想像を超える試合をする一方で、日本選手権を制した年にプレーオフ進出を逃すなど、やや波が大きいチーム作りも大城監督の特徴でした。たまに120点の試合をするけど、平気で50点の試合もやってしまう。「そういう作り方をしていますから」と、大城監督も言っていました。個人もチームも最大値を大きくしたい。そのためにはリスクもやむなし、といったところでしょうか。堅実に勝てるチーム作りが多い日本の女子では、珍しい存在でした。(下に記事が続きます)

2024年から立教大学男子を指導

タイムアウトで指示を出す大城ヘッドコーチ。選手の成長を第一に考えている
大城ヘッドはキャプテンの大久保光将に「キャプテンの言動がチームを左右する」と伝えた

2023年3月のプレーオフファイナルを最後に、大城監督はソニーの監督を退きました。1年間のブランクののち、2024年4月から立教大学男子ハンドボール部のヘッドコーチに就任しました。中川愼一監督もいますが、チーム作りや采配など、かなりの部分を任されています。「4月に来たばかりなので、大きな部分は変えていません。1部の大学と比べてサイズがない分、リバウンドやバックチェック(戻り)を徹底しよう。まじめに、がむしゃらに、DFを頑張ろう。今年の4年生が『インカレでベスト8にチャレンジしたい』と言うのなら、そのために何をしなきゃいけないか。そういった話をしています」。

立教大のハンドボール部は「自主、自律」が伝統です。ただこれまでは自由度があるがゆえに、個人プレーに走る選手もいました。大城ヘッドコーチは「自由と好き勝手は違う。チームとして立ち戻る場所をDFにしたい」と言います。DFでハードワークする共通認識を土台に、個人のプラスアルファを求めています。春のリーグ戦では「多くの選手に『俺がチームを変えてやる』と思ってほしい」と願い、メンバーを固定せずに戦ってきました。(下に記事が続きます)

まずは1部昇格を目指して

現場に携われなかった1年間があるから、立教大学には恩義を感じているという
現場に携われなかった1年間があるから、立教大学には恩義を感じているという

大城ヘッドに、以前語っていた夢について聞いてみました。「将来、指導者の育成をしたい夢は変わっていません。日本の指導は、最初から指導者のオリジナリティになっているから、ベースがバラバラなんですよね。ヨーロッパのように共通したベースを確立した上で、指導者のプラスアルファを乗せていく形を作れたら、色んな選手と短時間で合わせられます。これからは大学の教育研究コーディネーターをやりながら博士課程にも行って、指導について学ぶ予定です」。40歳、夢の途中。熱い語り口も、クロアチアで出会った頃のままです。

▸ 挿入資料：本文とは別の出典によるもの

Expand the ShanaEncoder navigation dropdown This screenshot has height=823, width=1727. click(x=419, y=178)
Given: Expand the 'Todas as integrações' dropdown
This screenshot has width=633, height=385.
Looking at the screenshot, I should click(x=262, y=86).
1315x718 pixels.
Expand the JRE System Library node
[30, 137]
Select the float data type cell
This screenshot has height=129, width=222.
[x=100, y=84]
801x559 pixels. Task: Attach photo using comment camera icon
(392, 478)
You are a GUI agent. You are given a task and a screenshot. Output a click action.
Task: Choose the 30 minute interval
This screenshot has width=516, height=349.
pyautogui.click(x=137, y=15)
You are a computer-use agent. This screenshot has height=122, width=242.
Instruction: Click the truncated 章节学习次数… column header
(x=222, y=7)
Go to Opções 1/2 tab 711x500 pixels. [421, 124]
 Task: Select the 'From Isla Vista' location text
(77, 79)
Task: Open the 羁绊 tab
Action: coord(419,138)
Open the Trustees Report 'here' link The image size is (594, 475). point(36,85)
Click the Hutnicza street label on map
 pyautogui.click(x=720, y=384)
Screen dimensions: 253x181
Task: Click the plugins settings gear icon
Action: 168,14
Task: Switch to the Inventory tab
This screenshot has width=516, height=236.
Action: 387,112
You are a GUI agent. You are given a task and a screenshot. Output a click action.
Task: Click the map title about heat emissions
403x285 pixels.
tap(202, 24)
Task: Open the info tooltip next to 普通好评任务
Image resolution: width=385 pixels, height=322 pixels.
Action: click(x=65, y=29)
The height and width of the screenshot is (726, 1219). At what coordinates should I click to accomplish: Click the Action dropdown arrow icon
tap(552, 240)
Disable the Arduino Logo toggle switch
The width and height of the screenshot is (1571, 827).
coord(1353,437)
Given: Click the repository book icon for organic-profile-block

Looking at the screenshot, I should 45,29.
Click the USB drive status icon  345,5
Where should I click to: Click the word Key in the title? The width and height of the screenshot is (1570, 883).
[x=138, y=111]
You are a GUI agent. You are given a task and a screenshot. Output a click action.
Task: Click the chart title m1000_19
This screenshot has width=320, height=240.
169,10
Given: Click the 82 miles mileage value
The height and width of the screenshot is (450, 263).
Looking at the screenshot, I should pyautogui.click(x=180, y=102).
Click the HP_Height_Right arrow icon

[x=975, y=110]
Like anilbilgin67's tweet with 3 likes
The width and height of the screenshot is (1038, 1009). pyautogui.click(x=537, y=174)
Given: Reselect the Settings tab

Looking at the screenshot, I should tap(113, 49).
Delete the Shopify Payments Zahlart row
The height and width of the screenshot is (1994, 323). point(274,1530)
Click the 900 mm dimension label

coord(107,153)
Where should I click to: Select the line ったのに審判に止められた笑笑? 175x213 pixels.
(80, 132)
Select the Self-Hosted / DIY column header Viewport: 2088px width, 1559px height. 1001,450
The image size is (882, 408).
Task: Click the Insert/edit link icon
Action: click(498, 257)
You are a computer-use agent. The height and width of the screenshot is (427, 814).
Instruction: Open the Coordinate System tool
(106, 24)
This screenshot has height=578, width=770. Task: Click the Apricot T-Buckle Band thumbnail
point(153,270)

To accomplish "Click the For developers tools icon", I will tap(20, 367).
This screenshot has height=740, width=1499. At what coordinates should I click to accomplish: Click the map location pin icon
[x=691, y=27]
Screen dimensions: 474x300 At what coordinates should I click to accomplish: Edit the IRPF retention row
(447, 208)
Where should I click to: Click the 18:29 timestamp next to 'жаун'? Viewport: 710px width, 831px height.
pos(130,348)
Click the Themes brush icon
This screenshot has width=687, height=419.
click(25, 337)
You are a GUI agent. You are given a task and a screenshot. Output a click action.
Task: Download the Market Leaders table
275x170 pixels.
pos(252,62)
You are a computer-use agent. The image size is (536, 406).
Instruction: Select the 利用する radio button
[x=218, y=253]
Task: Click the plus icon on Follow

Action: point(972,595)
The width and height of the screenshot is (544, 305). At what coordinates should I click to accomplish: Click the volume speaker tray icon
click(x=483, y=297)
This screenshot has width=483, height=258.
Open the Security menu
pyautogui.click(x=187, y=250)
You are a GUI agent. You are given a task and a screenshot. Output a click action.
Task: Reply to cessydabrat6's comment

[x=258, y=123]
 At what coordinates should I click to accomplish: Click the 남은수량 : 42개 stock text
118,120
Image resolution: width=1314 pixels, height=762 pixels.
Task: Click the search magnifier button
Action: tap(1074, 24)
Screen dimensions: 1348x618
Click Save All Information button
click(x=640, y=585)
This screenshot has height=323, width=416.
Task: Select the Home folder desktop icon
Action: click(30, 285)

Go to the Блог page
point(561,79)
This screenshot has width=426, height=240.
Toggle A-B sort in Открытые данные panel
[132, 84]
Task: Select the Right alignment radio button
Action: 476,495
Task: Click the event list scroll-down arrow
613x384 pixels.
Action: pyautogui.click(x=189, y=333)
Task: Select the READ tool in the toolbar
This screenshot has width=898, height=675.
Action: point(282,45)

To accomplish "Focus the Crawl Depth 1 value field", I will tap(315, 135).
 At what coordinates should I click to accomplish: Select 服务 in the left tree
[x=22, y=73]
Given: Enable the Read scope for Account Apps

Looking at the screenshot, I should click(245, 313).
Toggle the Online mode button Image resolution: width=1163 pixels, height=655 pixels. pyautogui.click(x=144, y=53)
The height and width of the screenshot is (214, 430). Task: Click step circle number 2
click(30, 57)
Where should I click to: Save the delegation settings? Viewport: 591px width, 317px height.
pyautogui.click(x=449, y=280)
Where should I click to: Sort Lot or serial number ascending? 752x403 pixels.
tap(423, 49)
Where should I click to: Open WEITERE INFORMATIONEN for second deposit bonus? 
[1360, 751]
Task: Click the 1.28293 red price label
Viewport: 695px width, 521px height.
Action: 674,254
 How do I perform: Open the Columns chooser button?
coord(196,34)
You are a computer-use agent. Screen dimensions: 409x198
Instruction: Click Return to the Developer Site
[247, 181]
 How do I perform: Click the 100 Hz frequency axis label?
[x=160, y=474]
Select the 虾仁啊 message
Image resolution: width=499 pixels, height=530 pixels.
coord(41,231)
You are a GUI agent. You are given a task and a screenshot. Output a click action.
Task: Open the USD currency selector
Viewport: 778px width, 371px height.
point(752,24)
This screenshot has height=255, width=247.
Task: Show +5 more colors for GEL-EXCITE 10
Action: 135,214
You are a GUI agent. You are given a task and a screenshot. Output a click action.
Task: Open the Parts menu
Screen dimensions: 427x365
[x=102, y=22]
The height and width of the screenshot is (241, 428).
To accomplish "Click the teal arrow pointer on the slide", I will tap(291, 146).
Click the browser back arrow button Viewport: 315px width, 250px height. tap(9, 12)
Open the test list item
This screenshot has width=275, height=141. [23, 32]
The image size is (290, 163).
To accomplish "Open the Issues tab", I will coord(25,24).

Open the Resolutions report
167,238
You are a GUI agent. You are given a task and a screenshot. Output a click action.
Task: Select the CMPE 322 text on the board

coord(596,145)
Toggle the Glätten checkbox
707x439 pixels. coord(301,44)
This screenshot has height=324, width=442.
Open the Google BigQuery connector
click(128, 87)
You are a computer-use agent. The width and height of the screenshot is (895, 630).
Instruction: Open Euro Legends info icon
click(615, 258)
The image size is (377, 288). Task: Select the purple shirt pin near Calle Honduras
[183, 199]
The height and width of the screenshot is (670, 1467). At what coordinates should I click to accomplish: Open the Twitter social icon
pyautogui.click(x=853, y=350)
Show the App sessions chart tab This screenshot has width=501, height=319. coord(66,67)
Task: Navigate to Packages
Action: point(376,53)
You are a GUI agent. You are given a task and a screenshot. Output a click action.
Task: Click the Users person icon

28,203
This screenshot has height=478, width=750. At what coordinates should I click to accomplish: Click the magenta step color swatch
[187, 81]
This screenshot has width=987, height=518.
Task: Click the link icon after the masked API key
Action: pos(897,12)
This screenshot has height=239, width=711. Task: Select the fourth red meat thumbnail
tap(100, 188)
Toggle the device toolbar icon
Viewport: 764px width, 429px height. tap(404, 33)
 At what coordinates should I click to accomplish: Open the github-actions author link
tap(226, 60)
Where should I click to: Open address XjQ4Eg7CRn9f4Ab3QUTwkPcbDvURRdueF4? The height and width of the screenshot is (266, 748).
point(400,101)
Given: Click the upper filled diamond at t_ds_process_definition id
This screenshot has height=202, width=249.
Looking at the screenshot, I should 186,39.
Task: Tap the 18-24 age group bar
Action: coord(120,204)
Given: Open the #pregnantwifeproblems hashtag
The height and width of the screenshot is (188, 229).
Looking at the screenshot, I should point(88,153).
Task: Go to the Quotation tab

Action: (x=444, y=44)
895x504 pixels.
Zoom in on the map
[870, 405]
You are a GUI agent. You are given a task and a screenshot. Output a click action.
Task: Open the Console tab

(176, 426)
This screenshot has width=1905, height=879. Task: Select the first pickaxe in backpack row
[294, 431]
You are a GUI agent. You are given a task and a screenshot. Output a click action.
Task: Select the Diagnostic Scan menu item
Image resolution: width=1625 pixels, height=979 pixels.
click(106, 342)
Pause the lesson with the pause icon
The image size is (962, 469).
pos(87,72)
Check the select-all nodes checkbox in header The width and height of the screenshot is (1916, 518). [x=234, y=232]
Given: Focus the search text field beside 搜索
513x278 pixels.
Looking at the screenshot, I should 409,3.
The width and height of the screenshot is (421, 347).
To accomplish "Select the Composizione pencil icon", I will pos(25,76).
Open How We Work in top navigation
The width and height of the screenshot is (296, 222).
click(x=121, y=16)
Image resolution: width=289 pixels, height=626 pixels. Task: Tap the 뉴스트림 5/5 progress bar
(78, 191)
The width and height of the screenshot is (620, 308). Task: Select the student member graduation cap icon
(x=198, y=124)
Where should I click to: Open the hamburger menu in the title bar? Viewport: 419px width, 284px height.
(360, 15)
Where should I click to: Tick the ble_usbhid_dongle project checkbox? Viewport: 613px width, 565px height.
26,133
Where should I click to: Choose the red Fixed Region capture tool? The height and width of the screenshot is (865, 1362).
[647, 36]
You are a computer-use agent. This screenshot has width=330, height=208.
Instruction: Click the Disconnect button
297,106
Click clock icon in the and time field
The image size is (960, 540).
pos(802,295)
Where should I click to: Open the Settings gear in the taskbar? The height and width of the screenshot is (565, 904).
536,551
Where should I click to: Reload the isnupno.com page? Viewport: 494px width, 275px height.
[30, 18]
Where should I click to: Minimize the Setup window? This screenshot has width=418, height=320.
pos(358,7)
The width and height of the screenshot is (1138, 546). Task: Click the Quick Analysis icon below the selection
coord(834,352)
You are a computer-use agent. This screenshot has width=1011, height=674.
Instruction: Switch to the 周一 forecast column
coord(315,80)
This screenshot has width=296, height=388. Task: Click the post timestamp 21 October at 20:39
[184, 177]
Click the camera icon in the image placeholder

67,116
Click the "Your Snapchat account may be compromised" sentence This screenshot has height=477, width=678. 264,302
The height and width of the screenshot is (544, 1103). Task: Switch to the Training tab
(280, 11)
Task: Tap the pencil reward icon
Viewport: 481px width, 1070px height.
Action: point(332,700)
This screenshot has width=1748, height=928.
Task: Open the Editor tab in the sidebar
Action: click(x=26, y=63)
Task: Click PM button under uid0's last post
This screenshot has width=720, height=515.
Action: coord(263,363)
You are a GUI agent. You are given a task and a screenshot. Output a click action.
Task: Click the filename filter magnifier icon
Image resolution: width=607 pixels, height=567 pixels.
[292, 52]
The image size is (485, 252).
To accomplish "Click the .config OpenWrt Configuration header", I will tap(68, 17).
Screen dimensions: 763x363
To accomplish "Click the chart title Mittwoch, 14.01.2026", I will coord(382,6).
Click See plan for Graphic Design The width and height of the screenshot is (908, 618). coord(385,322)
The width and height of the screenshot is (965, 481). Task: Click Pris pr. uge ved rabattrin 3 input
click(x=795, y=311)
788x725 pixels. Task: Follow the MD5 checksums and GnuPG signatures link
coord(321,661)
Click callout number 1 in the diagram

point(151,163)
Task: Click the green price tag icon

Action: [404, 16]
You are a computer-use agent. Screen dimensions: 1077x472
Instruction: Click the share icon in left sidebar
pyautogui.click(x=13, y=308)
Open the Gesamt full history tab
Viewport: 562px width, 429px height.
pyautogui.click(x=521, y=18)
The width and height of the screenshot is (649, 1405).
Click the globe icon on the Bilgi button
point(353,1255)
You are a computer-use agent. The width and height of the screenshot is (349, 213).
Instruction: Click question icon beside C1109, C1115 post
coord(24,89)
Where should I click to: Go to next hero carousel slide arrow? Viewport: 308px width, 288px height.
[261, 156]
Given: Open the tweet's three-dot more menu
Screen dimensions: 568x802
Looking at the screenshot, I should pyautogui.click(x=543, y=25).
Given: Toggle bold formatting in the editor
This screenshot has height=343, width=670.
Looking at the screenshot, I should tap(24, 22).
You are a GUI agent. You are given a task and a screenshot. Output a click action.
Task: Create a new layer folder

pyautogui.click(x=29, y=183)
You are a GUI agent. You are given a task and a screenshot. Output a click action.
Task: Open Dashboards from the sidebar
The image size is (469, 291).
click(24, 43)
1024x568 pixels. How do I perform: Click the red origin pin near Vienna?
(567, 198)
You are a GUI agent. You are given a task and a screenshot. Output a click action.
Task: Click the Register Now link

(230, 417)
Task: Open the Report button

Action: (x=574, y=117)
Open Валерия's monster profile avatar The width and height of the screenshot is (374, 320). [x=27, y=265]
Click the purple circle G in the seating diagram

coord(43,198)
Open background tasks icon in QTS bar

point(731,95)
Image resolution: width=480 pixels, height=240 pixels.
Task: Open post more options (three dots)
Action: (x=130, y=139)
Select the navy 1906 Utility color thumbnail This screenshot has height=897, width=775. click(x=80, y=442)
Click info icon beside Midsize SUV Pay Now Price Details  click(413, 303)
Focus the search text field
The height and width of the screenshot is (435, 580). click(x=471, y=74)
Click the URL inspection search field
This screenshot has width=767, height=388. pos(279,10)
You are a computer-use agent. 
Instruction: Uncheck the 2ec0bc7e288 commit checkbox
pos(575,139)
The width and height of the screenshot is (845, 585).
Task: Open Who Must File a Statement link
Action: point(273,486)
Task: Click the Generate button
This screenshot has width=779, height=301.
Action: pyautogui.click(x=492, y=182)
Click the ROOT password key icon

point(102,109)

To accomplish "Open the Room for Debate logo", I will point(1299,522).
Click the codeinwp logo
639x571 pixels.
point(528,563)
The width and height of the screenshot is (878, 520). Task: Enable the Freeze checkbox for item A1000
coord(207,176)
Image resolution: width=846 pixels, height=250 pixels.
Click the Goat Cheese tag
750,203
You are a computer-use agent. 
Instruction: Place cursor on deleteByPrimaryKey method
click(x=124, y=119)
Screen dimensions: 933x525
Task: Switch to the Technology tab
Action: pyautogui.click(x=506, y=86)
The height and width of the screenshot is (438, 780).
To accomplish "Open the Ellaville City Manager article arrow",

「自分の夢もありますけど、まずは立教大学のために、できる限りのことをやりたいです」。立教大は5月12日終了時点で、関東学連2部で7勝0敗と首位を走っています。6月の入替戦出場、さらには1部昇格が当面の目標になります。

大城 章(おおしろ・あきら)1983年6月7日生まれ、沖縄県浦添市出身。宮城小学校4年からハンドボールを始め、神森中学校-那覇西高校-早稲田大学でプレー。大学4年ではキャプテンを務めた。大学卒業後に約2年間スペインに留学。帰国後は味の素ナショナルトレーニングセンターに勤務しながら早稲田大学男子のコーチを務め、2013年のインカレでは大学日本一に輝いた。2016年から日本リーグ女子のソニーセミコンダクタマニュファクチャリングの監督に就任。2018年の日本選手権では、チームを優勝に導いた。2023年3月のプレーオフファイナルを最後に、ソニーの監督を退任。2024年4月から立教大学男子のヘッドコーチに就任した。